Merge dataframes via columnwise in a directory with common columns

Question

I'm trying to merge multiple .txt files in a directory specifically merging on one of the common column X found in dataframes.

import pandas as pd

  df1 = pd.DataFrame({'X': ['X0', 'X1', 'X2', 'X3'],
       ...:                     'B': ['B0', 'B1', 'B2', 'B3'],
       ...:                     'C': ['C0', 'C1', 'C2', 'C3'],
       ...:                     'D': ['D0', 'D1', 'D2', 'D3']})

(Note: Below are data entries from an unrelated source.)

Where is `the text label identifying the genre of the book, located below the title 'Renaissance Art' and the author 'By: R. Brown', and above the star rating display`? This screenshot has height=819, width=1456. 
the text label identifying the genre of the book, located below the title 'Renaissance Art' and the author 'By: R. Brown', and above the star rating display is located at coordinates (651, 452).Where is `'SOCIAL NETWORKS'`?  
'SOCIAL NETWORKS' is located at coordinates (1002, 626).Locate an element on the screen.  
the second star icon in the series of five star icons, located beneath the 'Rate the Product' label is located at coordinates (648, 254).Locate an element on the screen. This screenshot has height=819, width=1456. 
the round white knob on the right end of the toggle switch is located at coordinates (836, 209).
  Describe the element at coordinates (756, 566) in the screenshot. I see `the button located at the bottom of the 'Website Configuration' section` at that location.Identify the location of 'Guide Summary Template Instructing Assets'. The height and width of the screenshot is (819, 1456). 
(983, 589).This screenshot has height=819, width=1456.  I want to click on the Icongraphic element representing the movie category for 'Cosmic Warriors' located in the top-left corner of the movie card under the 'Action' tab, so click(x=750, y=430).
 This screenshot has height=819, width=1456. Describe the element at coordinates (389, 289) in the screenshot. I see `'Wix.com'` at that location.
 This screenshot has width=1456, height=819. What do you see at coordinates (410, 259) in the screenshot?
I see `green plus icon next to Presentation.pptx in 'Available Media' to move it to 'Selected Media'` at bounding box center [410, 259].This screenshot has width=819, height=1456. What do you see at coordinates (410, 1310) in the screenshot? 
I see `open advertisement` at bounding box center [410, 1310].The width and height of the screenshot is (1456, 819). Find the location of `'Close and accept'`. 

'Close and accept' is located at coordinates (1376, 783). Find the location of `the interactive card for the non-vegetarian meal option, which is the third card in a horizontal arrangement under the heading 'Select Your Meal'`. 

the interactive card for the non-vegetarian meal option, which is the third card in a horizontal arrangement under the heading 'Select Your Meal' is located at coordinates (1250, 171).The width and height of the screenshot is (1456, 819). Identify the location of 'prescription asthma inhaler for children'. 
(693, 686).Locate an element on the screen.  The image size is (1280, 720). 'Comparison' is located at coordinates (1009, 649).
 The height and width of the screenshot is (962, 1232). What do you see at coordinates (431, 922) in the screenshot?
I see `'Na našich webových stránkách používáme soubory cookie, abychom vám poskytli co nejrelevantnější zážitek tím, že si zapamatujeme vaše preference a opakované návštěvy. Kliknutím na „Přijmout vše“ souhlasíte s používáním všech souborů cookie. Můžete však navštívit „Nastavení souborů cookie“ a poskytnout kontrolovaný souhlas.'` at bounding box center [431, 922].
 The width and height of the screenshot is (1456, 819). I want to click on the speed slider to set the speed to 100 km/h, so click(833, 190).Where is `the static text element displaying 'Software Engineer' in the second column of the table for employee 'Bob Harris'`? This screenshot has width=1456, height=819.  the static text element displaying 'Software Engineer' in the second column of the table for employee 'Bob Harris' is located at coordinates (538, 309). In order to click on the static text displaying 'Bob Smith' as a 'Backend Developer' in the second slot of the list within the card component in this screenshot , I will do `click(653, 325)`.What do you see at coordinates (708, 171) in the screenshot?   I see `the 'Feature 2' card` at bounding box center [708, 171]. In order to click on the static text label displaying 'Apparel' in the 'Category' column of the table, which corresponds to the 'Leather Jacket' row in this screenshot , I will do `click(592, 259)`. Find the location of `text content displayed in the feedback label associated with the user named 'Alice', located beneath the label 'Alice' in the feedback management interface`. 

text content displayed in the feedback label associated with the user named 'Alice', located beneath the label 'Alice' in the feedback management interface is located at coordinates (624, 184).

 df2 = pd.DataFrame({'X': ['X0', 'X1', 'X2', 'X3'],
   ...:                     'G': ['G0', 'G1', 'G2', 'G3'],
   ...:                     'H': ['H0', 'H1', 'H2', 'H3'],
   ...:                     'J': ['J0', 'J1', 'J2', 'J3']})

by following previous this post Pandas Merging 101 and this https://pandas.pydata.org/pandas-docs/stable/user_guide/merging.html

I tried

data = pd.DataFrame()
for file in glob.iglob(filepath + '/*.txt', recursive=True):

    print(file)

    df=pd.read_csv(file, sep ='\t',header=0, skiprows=0, skipfooter=0, na_values=(""," ","NA"))
    data=pd.concat([data,df])

data_merge = pd.merge(data,on='X',how='inner')

but I got

TypeError: merge() missing 1 required positional argument: 'right'

How can I join two datafame by common X column?

the expected output

Thanks.

you can use `pd.merge` either with: `df1.merge(df2, on='X')`, or `pd.merge(df1, df2, on='X')`, they're the same thing — Dan, Feb 06 '20 at 15:58

Quang Hoang · Accepted Answer · 2020-02-06T16:04:43.317

3

concat is enough, you don't need merge. Do data = [], read the files in to dataframes, append them to data and concat once:

data = []
for file in glob.iglob(filepath + '/*.txt', recursive=True):

    print(file)

    df=pd.read_csv(file, sep ='\t',header=0, skiprows=0, skipfooter=0, na_values=(""," ","NA"))
    data.append(df.set_index('X'))

data_merge = pd.concat(data, axis=1)

This assumes that your X columns do not contain duplicates in all the dataframes. Otherwise, you need to do iterative merge inside the for loop without concat, somthing like:

final_df = None
for file in glob.iglob(filepath + '/*.txt', recursive=True):

    print(file)

    df=pd.read_csv(file, sep ='\t',header=0, skiprows=0, skipfooter=0, na_values=(""," ","NA"))
    if final_df is not None:
        final_df = final_df.merge(df, on='X', how='outer')
    else: 
        final_df = df

edited Feb 06 '20 at 16:04

answered Feb 06 '20 at 15:59

Quang Hoang

146,074
10
56
74

What if I have multiple common columns like ['Z', 'Q', 'W'] – Alexander Feb 06 '20 at 16:00
and `merge` is more way flexible than `concat` in terms of join options. – Alexander Feb 06 '20 at 16:01
1

`set_index(['Z','Q','W'])` instead of `set_index('X')`. You can also pass `index_cols=['Z','Q','W']` to `read_csv` and forget about `set_index`. – Quang Hoang Feb 06 '20 at 16:02
what does `if final_df is not None:` do here ? checkign the data file is emtpy or not ? – Alexander Feb 06 '20 at 16:15
It checks if this is the first file or not. You can also do `final_df = pd.DataFrame(columns='X')` and get rid of that `if` check. – Quang Hoang Feb 06 '20 at 16:17
Thanks! This is great! – Alexander Feb 06 '20 at 16:24

sawezo · Answer 2 · 2020-02-06T16:16:31.233

1

You aren't including the right dataframe to merge on, as in you are only giving the merge call a single dataframe when it needs both. Try: pd.merge(df1, df2, on="X")

Edit:

dataframe_list = []
for file in glob.iglob(filepath + '/*.txt', recursive=True):

    print(file)

    data=pd.read_csv(file, sep ='\t',header=0, skiprows=0, skipfooter=0, na_values=(""," ","NA"))
    dataframe_list.append(data)

data_merge = pd.merge(dataframe_list[0], dataframe_list[1], on='X',how='inner')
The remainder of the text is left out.